◆ Dataset rows ◆
________
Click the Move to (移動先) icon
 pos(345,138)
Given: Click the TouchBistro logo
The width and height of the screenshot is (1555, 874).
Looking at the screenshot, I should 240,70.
________
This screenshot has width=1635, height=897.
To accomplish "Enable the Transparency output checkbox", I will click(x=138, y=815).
________
◆ Exercise requirements ◆
Rewrite the items starting at the line containing "Click the Move to (移動先) icon" and ending at the line containing "Looking at the screenshot, I should 240,70.", changing "Click" to "Select" and leaving everything else as it is.

◆ Exercise result ◆
Select the Move to (移動先) icon
 pos(345,138)
Given: Select the TouchBistro logo
The width and height of the screenshot is (1555, 874).
Looking at the screenshot, I should 240,70.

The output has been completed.